Ch. 6 Summary - University Physics Volume 2

The electric flux through a surface is proportional to the number of field lines crossing that surface. Note that this means the magnitude is proportional to the portion of the field perpendicular to the area.
The electric flux is obtained by evaluating the surface integral

$Φ = \oint_{S} \vec{E} \cdot \hat{n} d A = \oint_{S} \vec{E} \cdot d \vec{A},$

where the notation used here is for a closed surface S.

Gauss’s law relates the electric flux through a closed surface to the net charge within that surface,

$Φ = \oint_{S} \vec{E} \cdot \hat{n} d A = \frac{q_{enc}}{ε_{0}},$

where $q_{enc}$ is the total charge inside the Gaussian surface S.
All surfaces that include the same amount of charge have the same number of field lines crossing it, regardless of the shape or size of the surface, as long as the surfaces enclose the same amount of charge.

For a charge distribution with certain spatial symmetries (spherical, cylindrical, and planar), we can find a Gaussian surface over which $\vec{E} \cdot \hat{n} = E$ , where E is constant over the surface. The electric field is then determined with Gauss’s law.
For spherical symmetry, the Gaussian surface is also a sphere, and Gauss’s law simplifies to $4 π r^{2} E = \frac{q_{enc}}{ε_{0}}$ .
For cylindrical symmetry, we use a cylindrical Gaussian surface, and find that Gauss’s law simplifies to $2 π r L E = \frac{q_{enc}}{ε_{0}}$ .
For planar symmetry, a convenient Gaussian surface is a box penetrating the plane, with two faces parallel to the plane and the remainder perpendicular, resulting in Gauss’s law being $2 A E = \frac{q_{enc}}{ε_{0}}$ .

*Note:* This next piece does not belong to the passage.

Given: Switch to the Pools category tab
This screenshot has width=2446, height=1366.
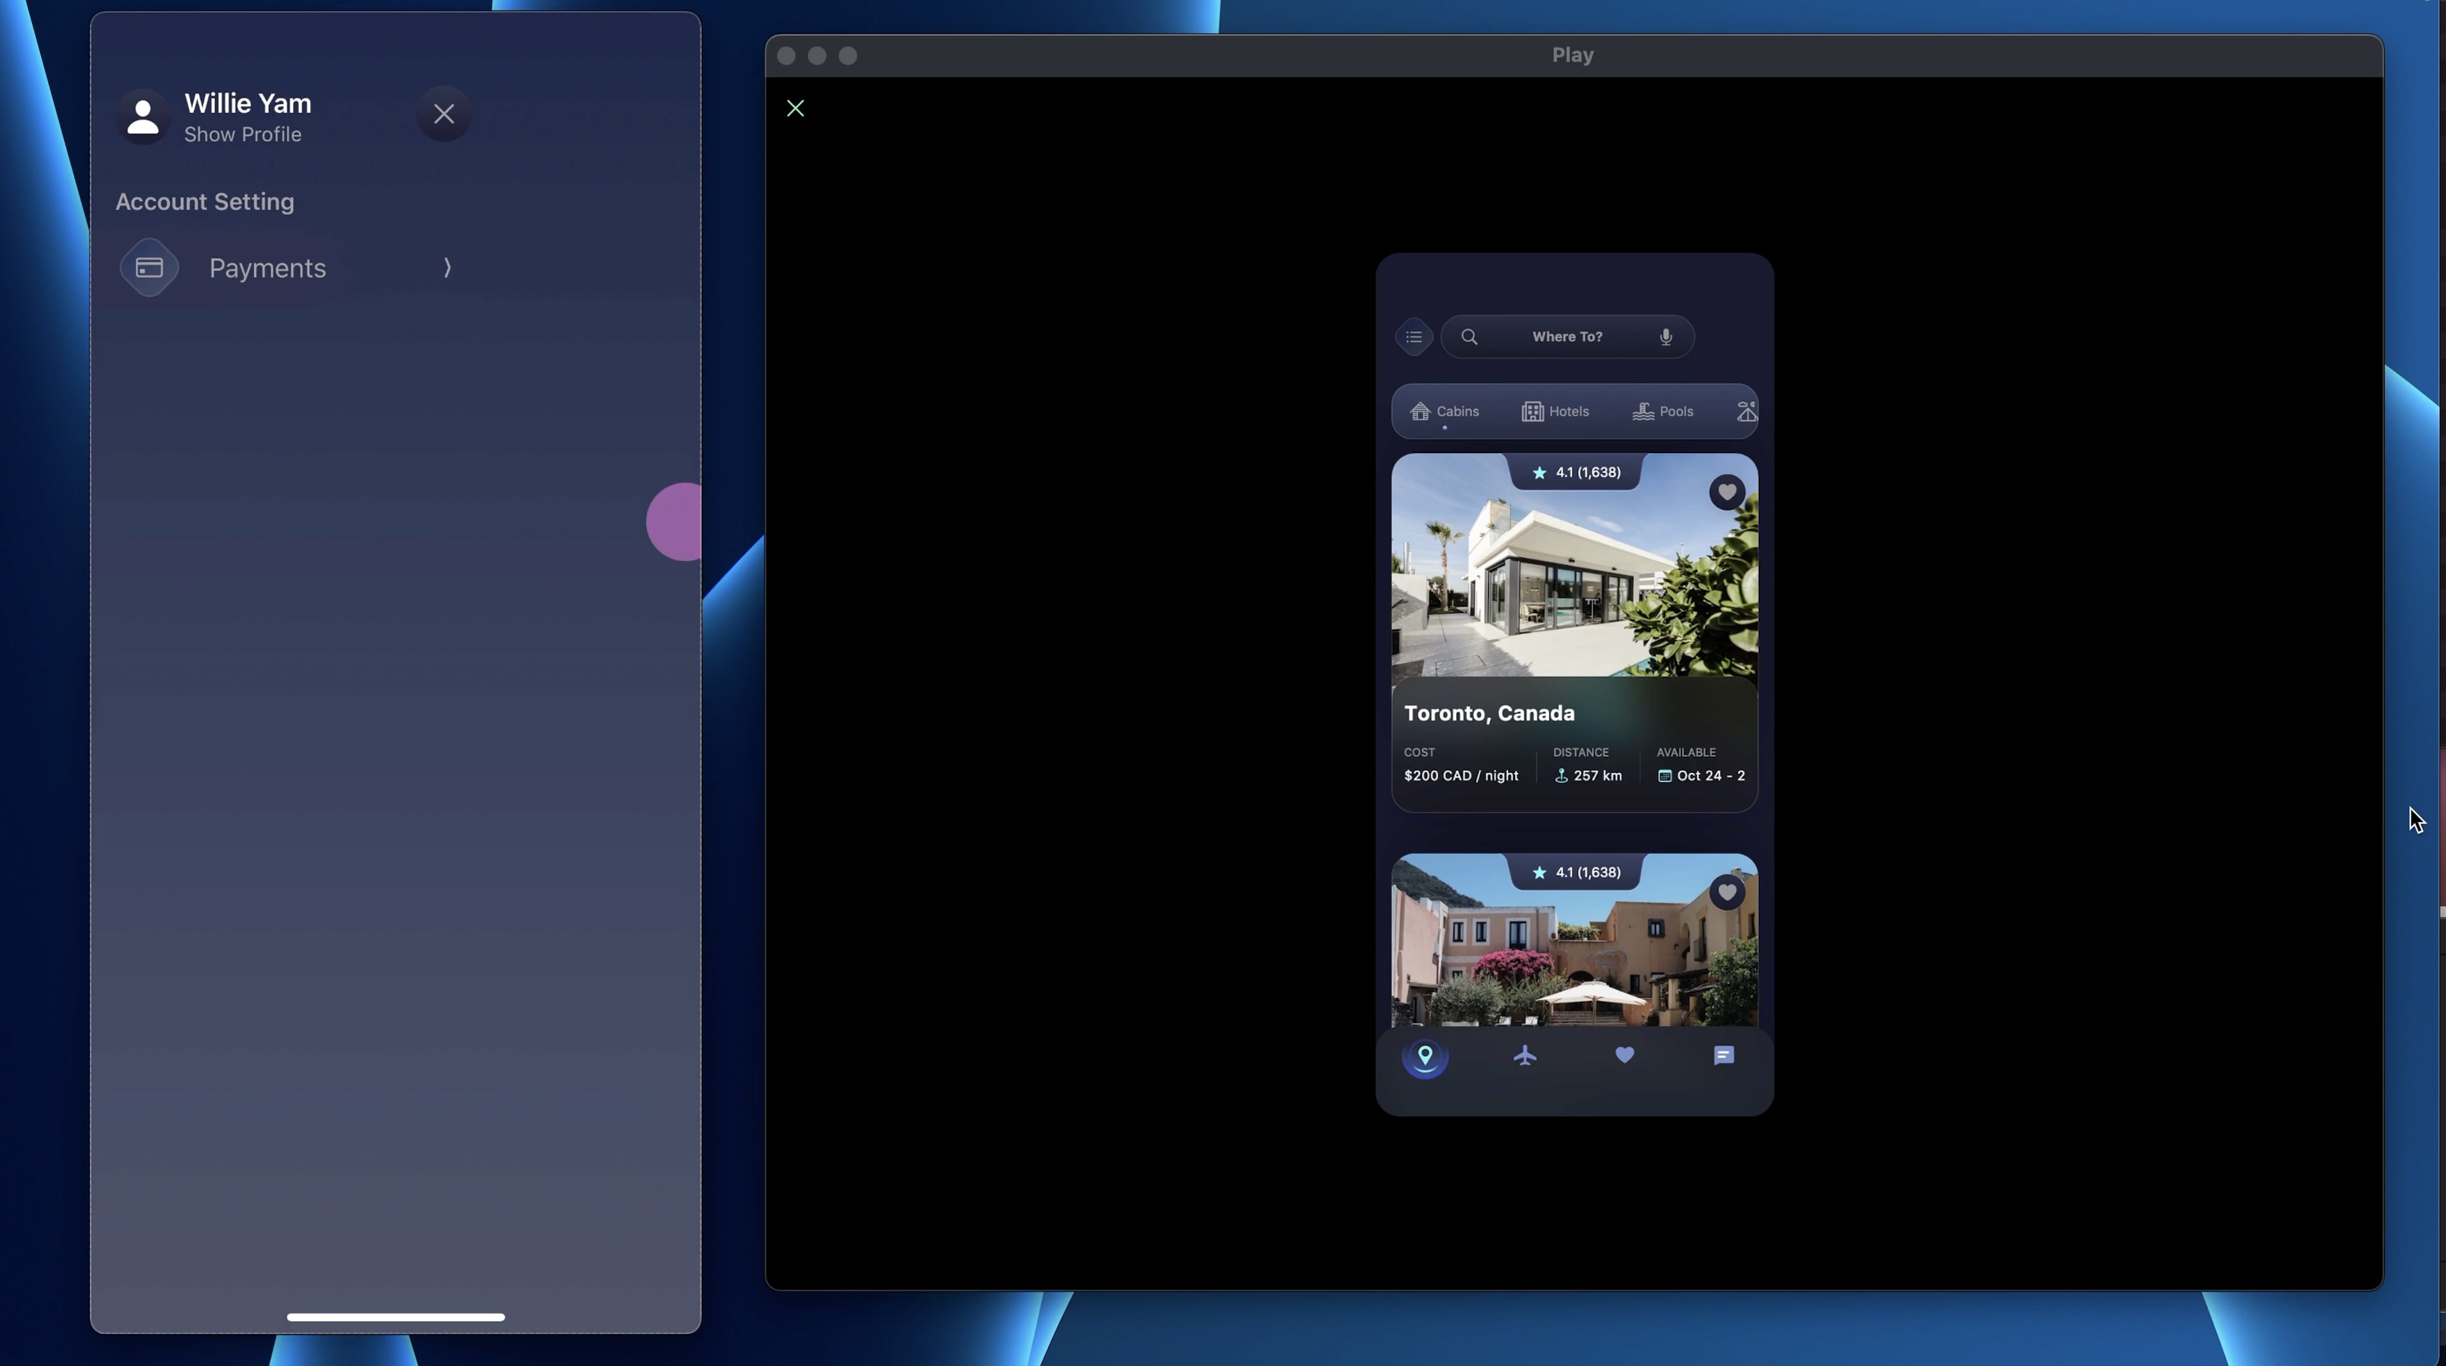Looking at the screenshot, I should point(1663,411).
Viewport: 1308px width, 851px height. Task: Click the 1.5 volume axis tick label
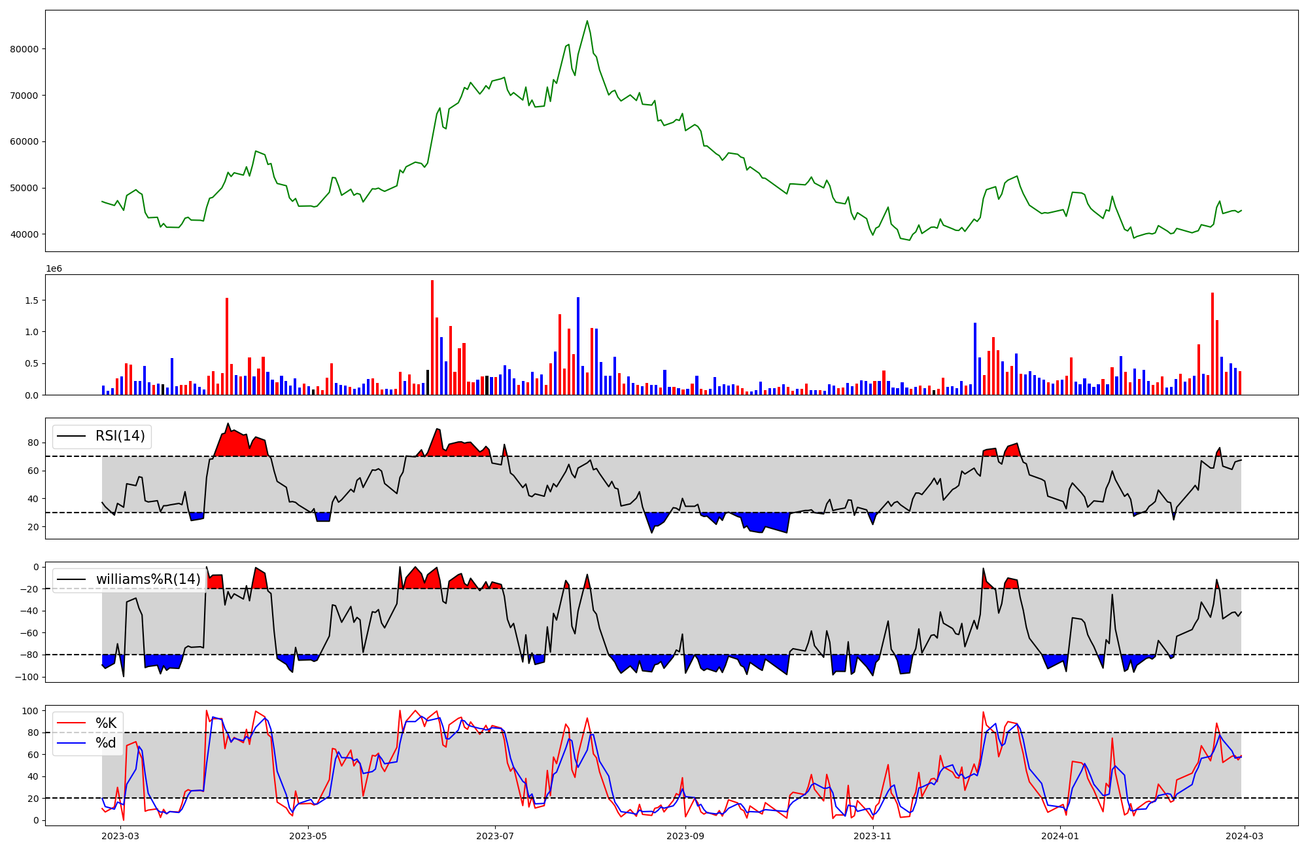pyautogui.click(x=32, y=300)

The electric field inside a conductor vanishes.
Any excess charge placed on a conductor resides entirely on the surface of the conductor.
The electric field is perpendicular to the surface of a conductor everywhere on that surface.
The magnitude of the electric field just above the surface of a conductor is given by $E = \frac{σ}{ε_{0}}$ .